[Interface element records]
= = = = =
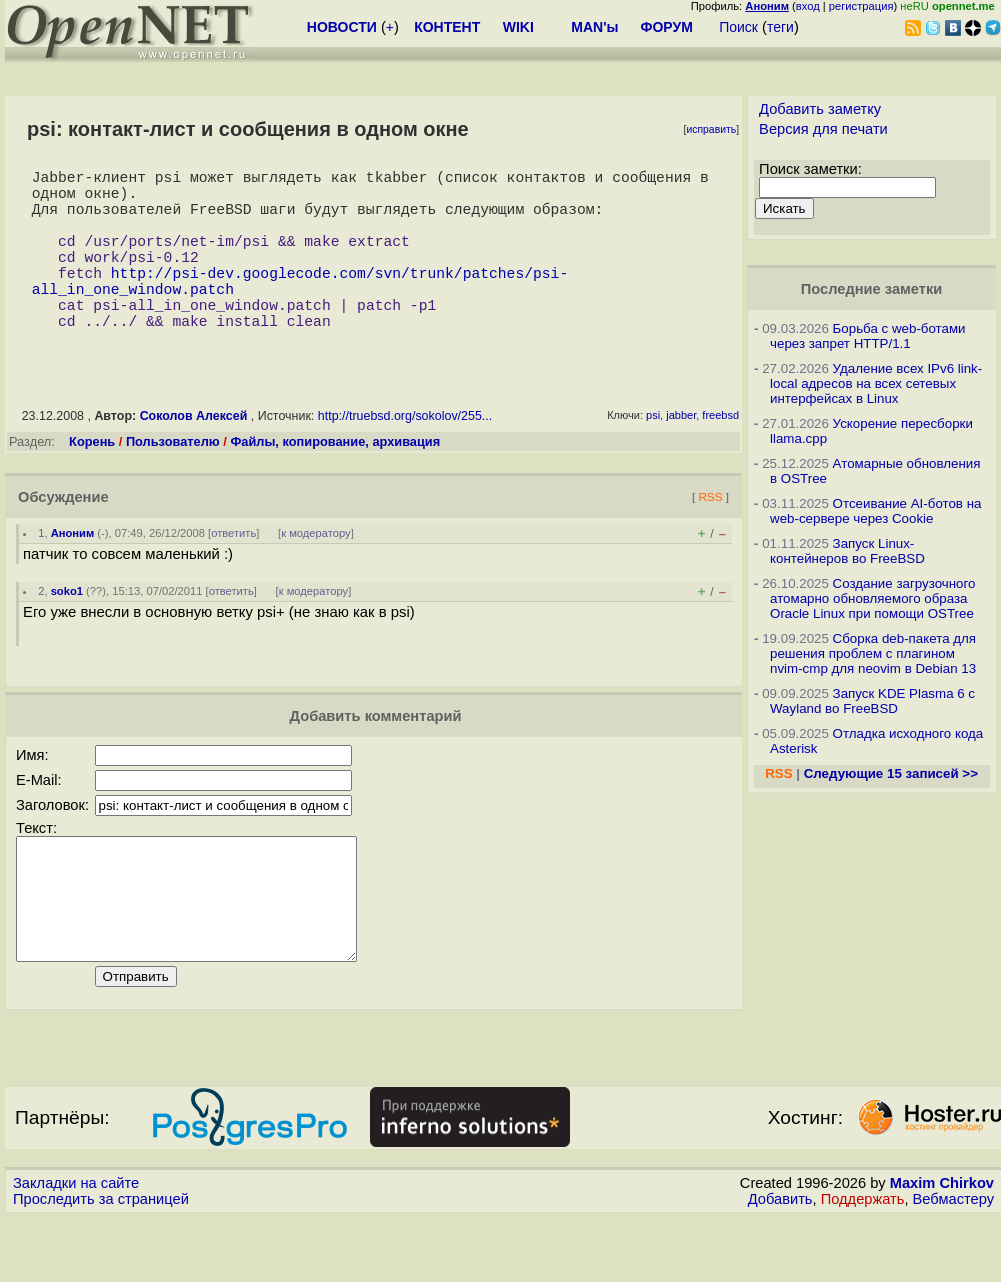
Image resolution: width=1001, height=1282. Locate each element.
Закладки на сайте (76, 1247)
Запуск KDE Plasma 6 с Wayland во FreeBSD (872, 701)
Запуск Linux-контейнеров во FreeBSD (847, 551)
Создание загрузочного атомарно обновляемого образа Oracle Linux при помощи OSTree (873, 598)
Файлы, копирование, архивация (335, 481)
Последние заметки (872, 289)
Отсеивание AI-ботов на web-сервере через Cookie (875, 511)
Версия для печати (823, 129)
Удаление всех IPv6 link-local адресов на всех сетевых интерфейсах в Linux (876, 383)
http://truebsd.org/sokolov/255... (405, 456)
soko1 (67, 631)
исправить (711, 129)
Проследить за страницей (101, 1263)
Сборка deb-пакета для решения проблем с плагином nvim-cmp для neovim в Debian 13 (873, 653)
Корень (92, 481)
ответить (233, 573)
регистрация (861, 6)
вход (808, 6)
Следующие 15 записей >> (891, 773)
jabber (681, 455)
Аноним (73, 573)
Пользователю (173, 481)
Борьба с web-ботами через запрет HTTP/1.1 (868, 336)
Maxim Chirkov (942, 1247)
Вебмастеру (953, 1263)
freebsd (720, 455)
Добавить (780, 1263)
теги (780, 27)
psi (653, 455)
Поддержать (863, 1263)
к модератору (316, 573)
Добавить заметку (820, 109)
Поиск (738, 27)
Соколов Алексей (194, 456)
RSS (710, 536)
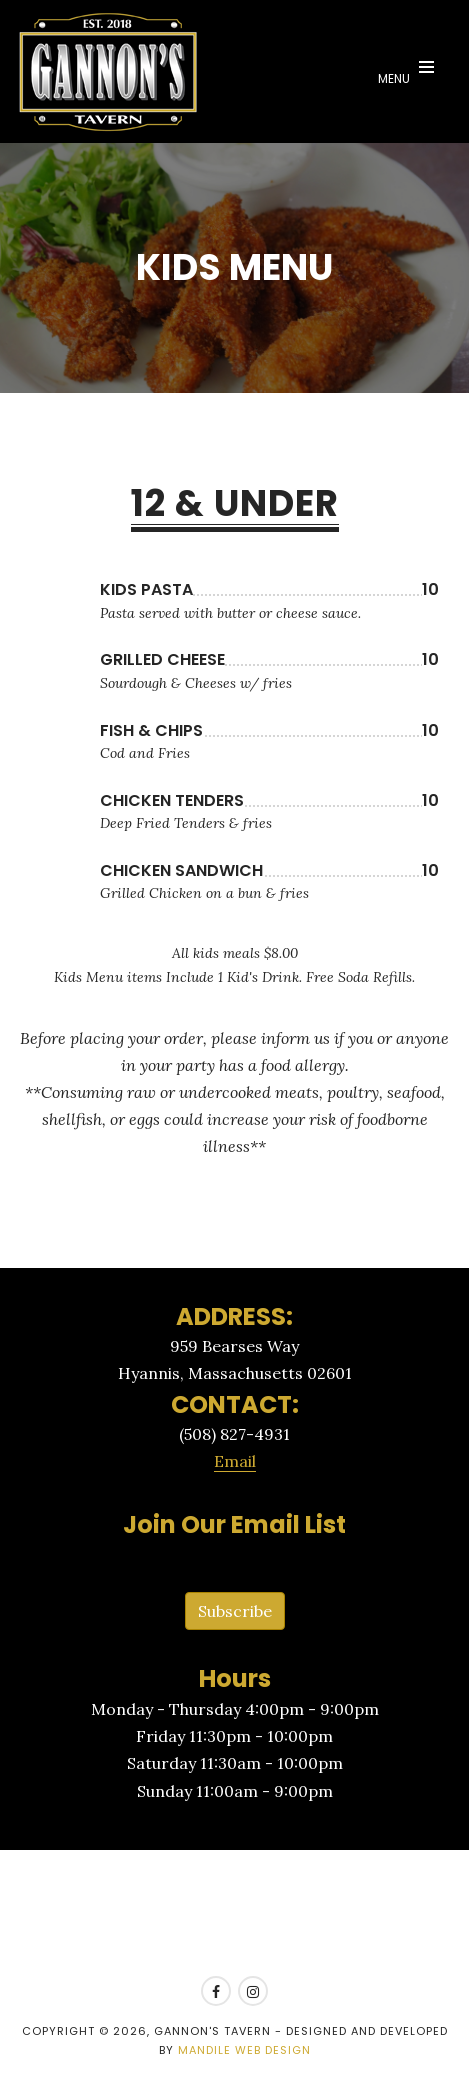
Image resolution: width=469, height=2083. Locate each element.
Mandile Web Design (244, 2050)
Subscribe (235, 1611)
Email (235, 1461)
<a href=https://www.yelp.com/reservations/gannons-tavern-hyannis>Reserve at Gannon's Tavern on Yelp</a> (234, 1914)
= = = = =
Copy out all of the records above exactly as they appear, leaving out the pictures.

TASK SOLUTION =
Image resolution: width=1001, height=1282. Locate each element.
Закладки на сайте (76, 1247)
Запуск KDE Plasma 6 с Wayland во FreeBSD (872, 701)
Запуск Linux-контейнеров во FreeBSD (847, 551)
Создание загрузочного атомарно обновляемого образа Oracle Linux при помощи OSTree (873, 598)
Файлы, копирование, архивация (335, 481)
Последние заметки (872, 289)
Отсеивание AI-ботов на web-сервере через Cookie (875, 511)
Версия для печати (823, 129)
Удаление всех IPv6 link-local адресов на всех сетевых интерфейсах в Linux (876, 383)
http://truebsd.org/sokolov/255... (405, 456)
soko1 (67, 631)
исправить (711, 129)
Проследить за страницей (101, 1263)
Сборка deb-пакета для решения проблем с плагином nvim-cmp для neovim в Debian 13 (873, 653)
Корень (92, 481)
ответить (233, 573)
регистрация (861, 6)
вход (808, 6)
Следующие 15 записей >> (891, 773)
jabber (681, 455)
Аноним (73, 573)
Пользователю (173, 481)
Борьба с web-ботами через запрет HTTP/1.1 (868, 336)
Maxim Chirkov (942, 1247)
Вебмастеру (953, 1263)
freebsd (720, 455)
Добавить (780, 1263)
теги (780, 27)
psi (653, 455)
Поддержать (863, 1263)
к модератору (316, 573)
Добавить заметку (820, 109)
Поиск (738, 27)
Соколов Алексей (194, 456)
RSS (710, 536)
Image resolution: width=469, height=2083. Locate each element.
Mandile Web Design (244, 2050)
Subscribe (235, 1611)
Email (235, 1461)
<a href=https://www.yelp.com/reservations/gannons-tavern-hyannis>Reserve at Gannon's Tavern on Yelp</a> (234, 1914)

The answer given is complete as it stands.